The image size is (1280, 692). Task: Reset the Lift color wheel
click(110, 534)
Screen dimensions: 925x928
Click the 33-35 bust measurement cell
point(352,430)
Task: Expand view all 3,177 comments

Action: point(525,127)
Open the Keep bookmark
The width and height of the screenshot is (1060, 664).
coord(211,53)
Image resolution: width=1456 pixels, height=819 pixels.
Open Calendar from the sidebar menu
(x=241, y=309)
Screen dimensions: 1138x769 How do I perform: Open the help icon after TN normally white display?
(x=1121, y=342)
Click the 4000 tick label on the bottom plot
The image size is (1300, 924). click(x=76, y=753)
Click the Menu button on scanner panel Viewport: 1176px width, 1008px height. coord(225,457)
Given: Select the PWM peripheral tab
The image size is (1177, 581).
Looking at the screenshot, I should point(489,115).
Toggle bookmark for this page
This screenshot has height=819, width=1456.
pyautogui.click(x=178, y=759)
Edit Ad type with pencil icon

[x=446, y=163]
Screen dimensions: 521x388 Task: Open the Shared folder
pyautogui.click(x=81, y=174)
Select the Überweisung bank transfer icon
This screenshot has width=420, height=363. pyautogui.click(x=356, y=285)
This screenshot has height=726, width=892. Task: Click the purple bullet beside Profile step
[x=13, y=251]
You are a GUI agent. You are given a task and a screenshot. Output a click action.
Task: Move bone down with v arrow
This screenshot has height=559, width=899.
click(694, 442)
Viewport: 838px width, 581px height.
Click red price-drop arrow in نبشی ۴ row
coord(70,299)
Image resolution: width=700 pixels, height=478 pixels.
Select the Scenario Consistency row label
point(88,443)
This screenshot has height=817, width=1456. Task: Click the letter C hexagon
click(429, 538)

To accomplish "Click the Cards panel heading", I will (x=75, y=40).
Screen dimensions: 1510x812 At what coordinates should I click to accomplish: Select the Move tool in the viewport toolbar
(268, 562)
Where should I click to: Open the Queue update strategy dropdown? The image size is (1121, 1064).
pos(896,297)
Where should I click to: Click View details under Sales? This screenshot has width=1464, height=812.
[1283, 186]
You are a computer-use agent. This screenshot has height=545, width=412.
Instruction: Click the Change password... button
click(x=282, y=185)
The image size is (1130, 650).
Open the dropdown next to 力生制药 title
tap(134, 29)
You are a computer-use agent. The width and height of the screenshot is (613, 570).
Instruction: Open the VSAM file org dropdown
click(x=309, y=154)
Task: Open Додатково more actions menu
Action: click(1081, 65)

---+---

Written task | Reproduce every one of the entries above word for word, keeping their original order and line breaks.

Solution for this task |
The image size is (1280, 692). Task: Reset the Lift color wheel
click(110, 534)
Screen dimensions: 925x928
Click the 33-35 bust measurement cell
point(352,430)
Task: Expand view all 3,177 comments

Action: point(525,127)
Open the Keep bookmark
The width and height of the screenshot is (1060, 664).
coord(211,53)
Image resolution: width=1456 pixels, height=819 pixels.
Open Calendar from the sidebar menu
(x=241, y=309)
Screen dimensions: 1138x769 How do I perform: Open the help icon after TN normally white display?
(x=1121, y=342)
Click the 4000 tick label on the bottom plot
The image size is (1300, 924). click(x=76, y=753)
Click the Menu button on scanner panel Viewport: 1176px width, 1008px height. coord(225,457)
Given: Select the PWM peripheral tab
The image size is (1177, 581).
Looking at the screenshot, I should point(489,115).
Toggle bookmark for this page
This screenshot has height=819, width=1456.
pyautogui.click(x=178, y=759)
Edit Ad type with pencil icon

[x=446, y=163]
Screen dimensions: 521x388 Task: Open the Shared folder
pyautogui.click(x=81, y=174)
Select the Überweisung bank transfer icon
This screenshot has width=420, height=363. pyautogui.click(x=356, y=285)
This screenshot has height=726, width=892. Task: Click the purple bullet beside Profile step
[x=13, y=251]
You are a GUI agent. You are given a task and a screenshot. Output a click action.
Task: Move bone down with v arrow
This screenshot has height=559, width=899.
click(694, 442)
Viewport: 838px width, 581px height.
Click red price-drop arrow in نبشی ۴ row
coord(70,299)
Image resolution: width=700 pixels, height=478 pixels.
Select the Scenario Consistency row label
point(88,443)
This screenshot has height=817, width=1456. Task: Click the letter C hexagon
click(429, 538)

To accomplish "Click the Cards panel heading", I will (x=75, y=40).
Screen dimensions: 1510x812 At what coordinates should I click to accomplish: Select the Move tool in the viewport toolbar
(268, 562)
Where should I click to: Open the Queue update strategy dropdown? The image size is (1121, 1064).
pos(896,297)
Where should I click to: Click View details under Sales? This screenshot has width=1464, height=812.
[1283, 186]
You are a computer-use agent. This screenshot has height=545, width=412.
Instruction: Click the Change password... button
click(x=282, y=185)
The image size is (1130, 650).
Open the dropdown next to 力生制药 title
tap(134, 29)
You are a computer-use agent. The width and height of the screenshot is (613, 570).
Instruction: Open the VSAM file org dropdown
click(x=309, y=154)
Task: Open Додатково more actions menu
Action: click(1081, 65)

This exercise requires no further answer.